The smaller 12.5-inch model is even slimmer and lighter at 12.9mm and 1.07kg, respectively, but you’ll have to make do with an Intel Core M3 CPU, no dedicated GPU, just 4GB of RAM and just a 128GB SSD via SATA — though there’s one free PCIe slot if you don’t mind letting Xiaomi do the upgrade for you later. And instead of two USB 3.0 ports, you only get one here; but you still have an HDMI port. The upside of this model is that you get two more hours of battery life. The price? 3,499 yuan or about $520.
Much likes its bicycles, rice cookers and drones, the Mi Notebook Air is a “Mi Ecosystem” product made by a partner — in this case, it’s Tianmi which literally means “field rice.” A Xiaomi rep reasoned that the company decided to tap into the laptop market as it identified a potential market to deliver the right balance between performance and portability, as well as to make it easier for young adults to afford a PC for productivity. Still, this is a bold move considering that China’s consumer notebook market is expected to contract by 10.4 percent this year, according to IDC analyst Bryan Ma. He added that this is a steeper drop than the US’ 7.7 percent and the worldwide 9.3 percent.

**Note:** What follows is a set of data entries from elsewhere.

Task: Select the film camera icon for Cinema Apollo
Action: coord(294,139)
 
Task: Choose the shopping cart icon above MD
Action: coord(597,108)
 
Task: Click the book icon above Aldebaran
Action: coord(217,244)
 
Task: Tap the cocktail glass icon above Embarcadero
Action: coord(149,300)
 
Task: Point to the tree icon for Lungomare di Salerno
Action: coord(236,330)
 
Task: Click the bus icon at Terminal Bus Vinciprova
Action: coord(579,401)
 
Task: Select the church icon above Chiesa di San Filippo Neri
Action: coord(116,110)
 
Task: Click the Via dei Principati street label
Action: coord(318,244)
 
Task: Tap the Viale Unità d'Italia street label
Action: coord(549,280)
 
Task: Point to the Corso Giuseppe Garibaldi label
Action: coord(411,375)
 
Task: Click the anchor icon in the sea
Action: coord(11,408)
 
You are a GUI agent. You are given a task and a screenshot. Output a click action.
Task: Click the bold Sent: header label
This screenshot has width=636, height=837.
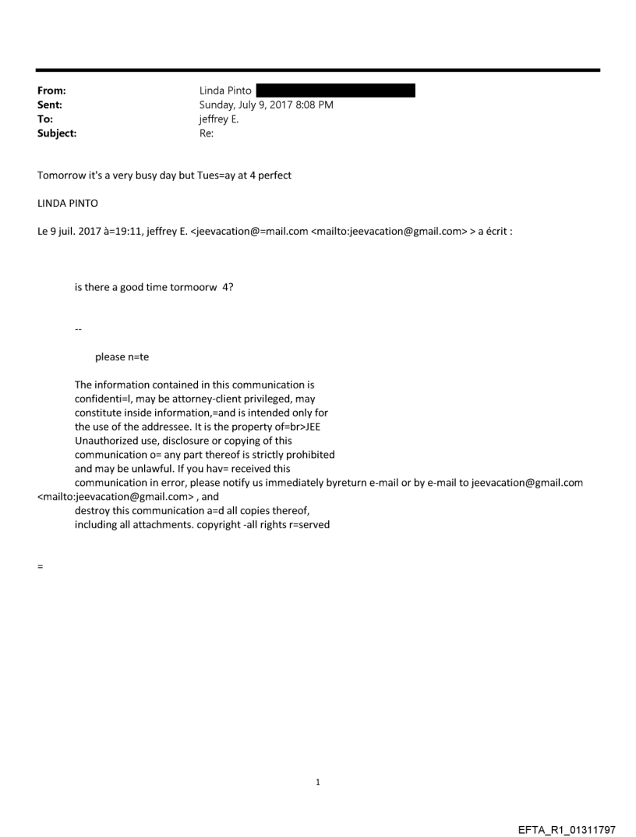(x=49, y=105)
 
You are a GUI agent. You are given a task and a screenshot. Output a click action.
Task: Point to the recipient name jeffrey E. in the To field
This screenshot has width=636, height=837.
(x=221, y=119)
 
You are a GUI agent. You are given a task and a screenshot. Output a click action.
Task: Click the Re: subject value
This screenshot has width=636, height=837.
(x=207, y=133)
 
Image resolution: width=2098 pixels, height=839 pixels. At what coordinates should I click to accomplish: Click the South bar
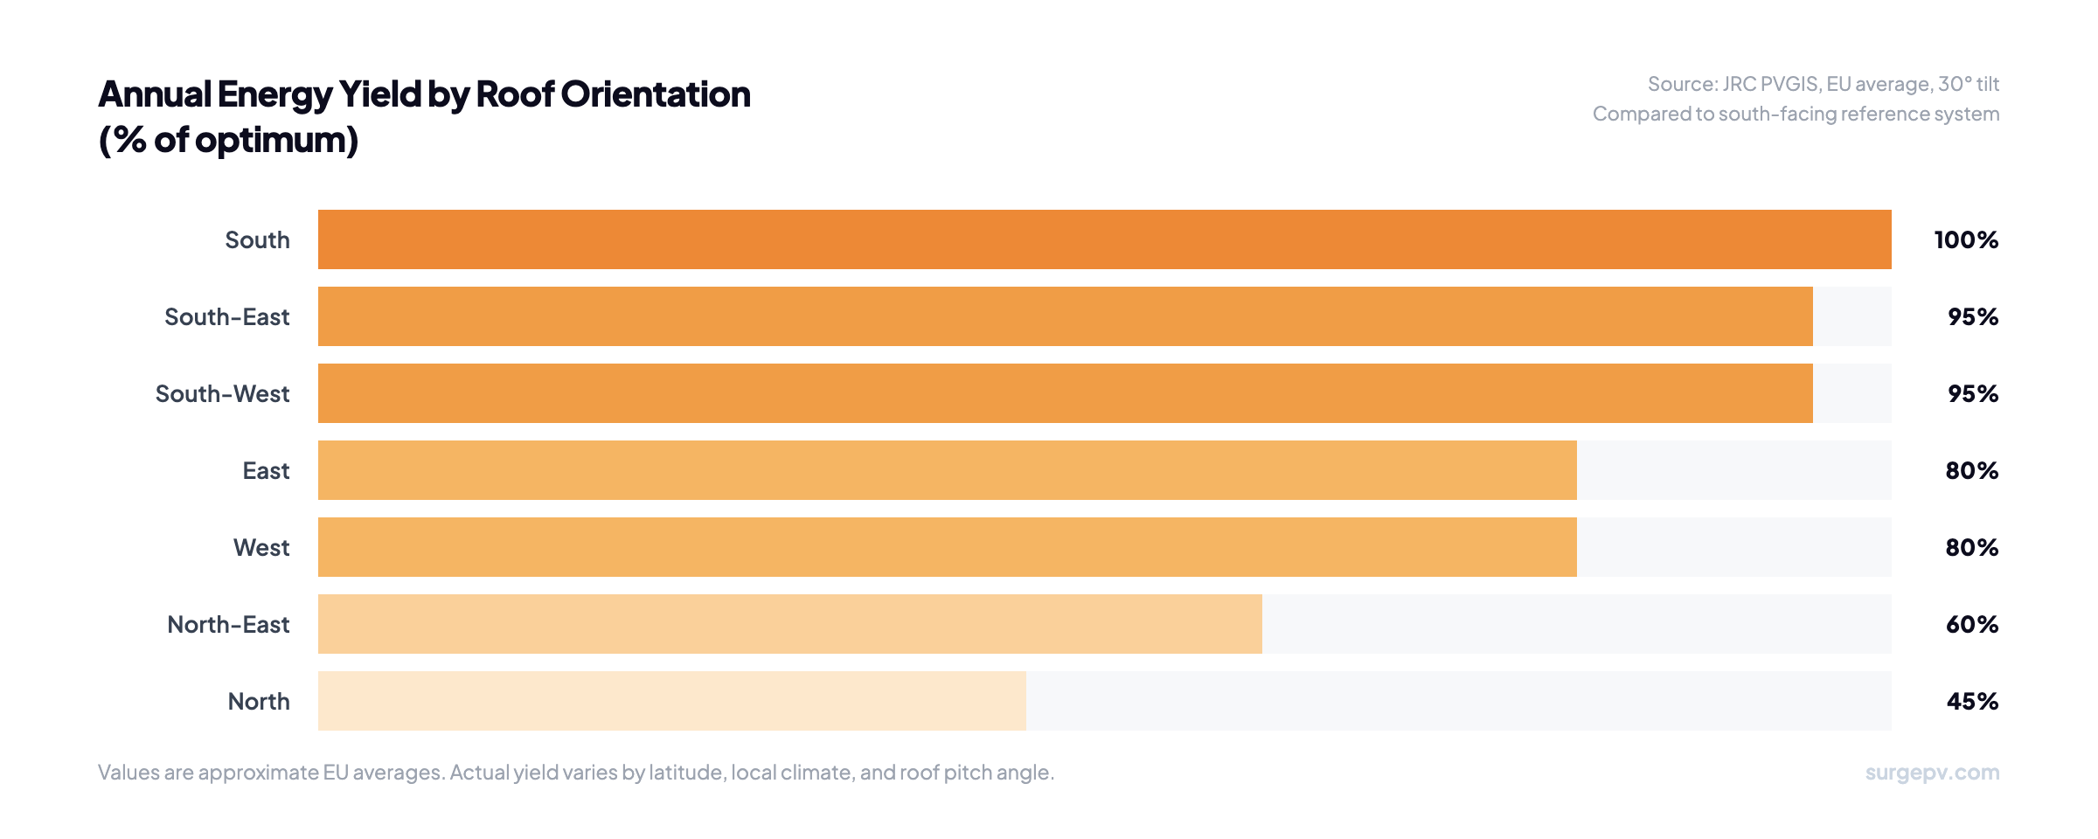[1104, 239]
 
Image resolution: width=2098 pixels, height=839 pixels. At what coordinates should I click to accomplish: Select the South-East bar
[1065, 316]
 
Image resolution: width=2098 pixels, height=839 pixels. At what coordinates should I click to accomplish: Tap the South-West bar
[1065, 393]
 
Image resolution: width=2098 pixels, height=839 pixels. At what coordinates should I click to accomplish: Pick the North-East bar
[789, 624]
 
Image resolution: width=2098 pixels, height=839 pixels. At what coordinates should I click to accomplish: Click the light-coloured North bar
[671, 701]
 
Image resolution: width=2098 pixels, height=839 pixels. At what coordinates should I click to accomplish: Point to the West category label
[261, 548]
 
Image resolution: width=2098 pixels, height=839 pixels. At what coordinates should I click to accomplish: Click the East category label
[266, 471]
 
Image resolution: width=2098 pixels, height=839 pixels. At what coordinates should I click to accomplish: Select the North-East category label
[228, 625]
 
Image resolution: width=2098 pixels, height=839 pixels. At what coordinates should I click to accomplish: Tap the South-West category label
[222, 394]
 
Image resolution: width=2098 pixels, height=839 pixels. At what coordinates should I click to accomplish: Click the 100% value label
[1966, 240]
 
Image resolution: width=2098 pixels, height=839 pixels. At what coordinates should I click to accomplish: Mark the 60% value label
[1971, 625]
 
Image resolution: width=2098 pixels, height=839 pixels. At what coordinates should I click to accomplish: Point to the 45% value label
[1972, 702]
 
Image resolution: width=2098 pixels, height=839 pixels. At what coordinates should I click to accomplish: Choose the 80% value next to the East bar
[1971, 471]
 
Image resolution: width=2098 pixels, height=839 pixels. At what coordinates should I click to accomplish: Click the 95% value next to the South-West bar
[1972, 394]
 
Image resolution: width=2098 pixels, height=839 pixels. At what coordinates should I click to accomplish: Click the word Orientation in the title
[655, 94]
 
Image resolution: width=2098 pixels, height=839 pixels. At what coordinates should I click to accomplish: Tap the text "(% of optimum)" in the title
[228, 140]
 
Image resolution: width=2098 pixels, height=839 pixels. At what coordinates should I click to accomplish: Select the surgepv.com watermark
[1932, 773]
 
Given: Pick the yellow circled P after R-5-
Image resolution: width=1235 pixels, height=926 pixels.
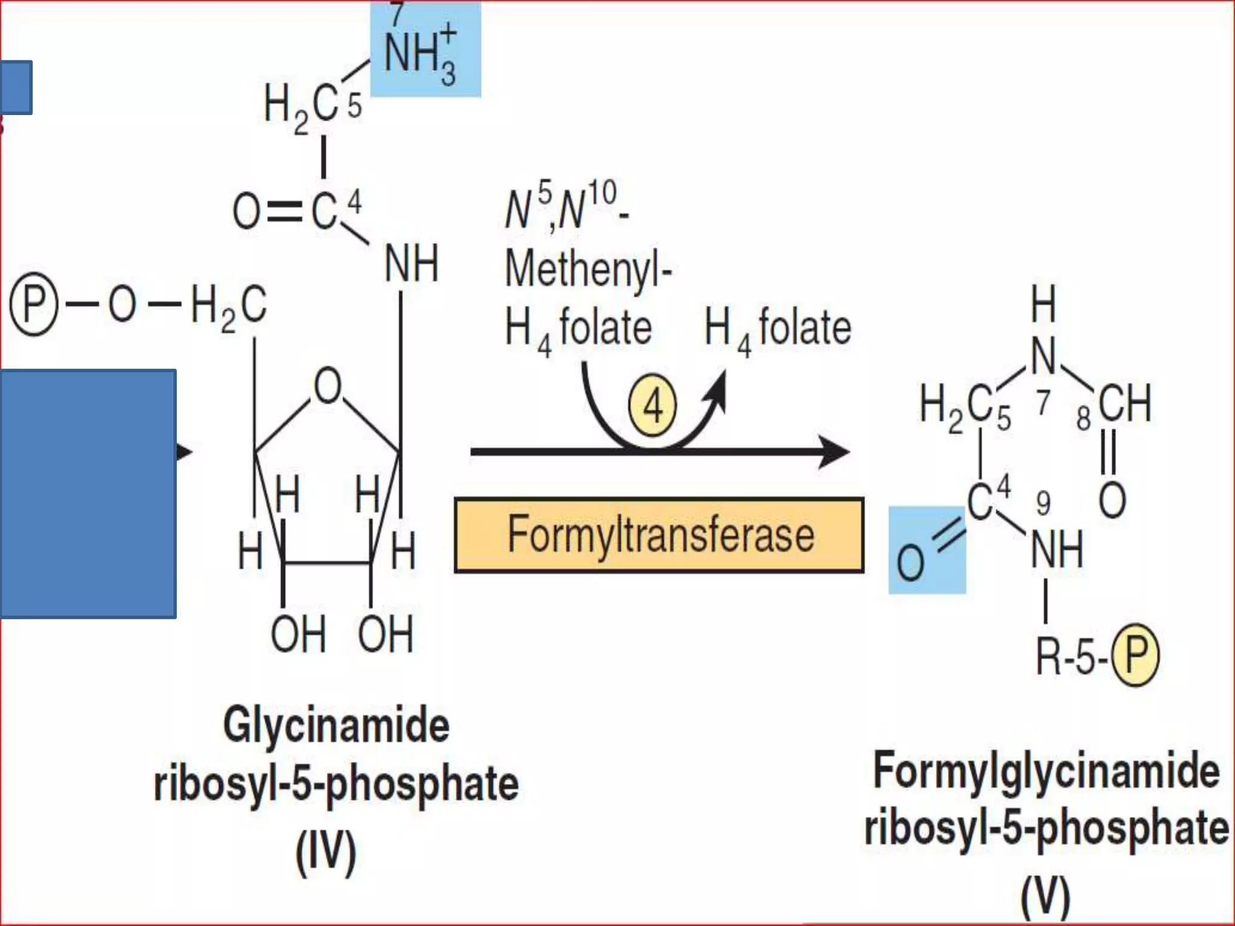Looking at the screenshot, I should [1136, 655].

So what will the Mi Notebook Air contribute to Xiaomi’s business in the long term? While it doesn’t run on MIUI (Xiaomi’s customized Android ROM), it does come with “Mi Sync” software (tentative name translated from Chinese) which should somewhat boost Mi Cloud usage. The laptop can also be automatically unlocked when your Mi Band is within a close proximity.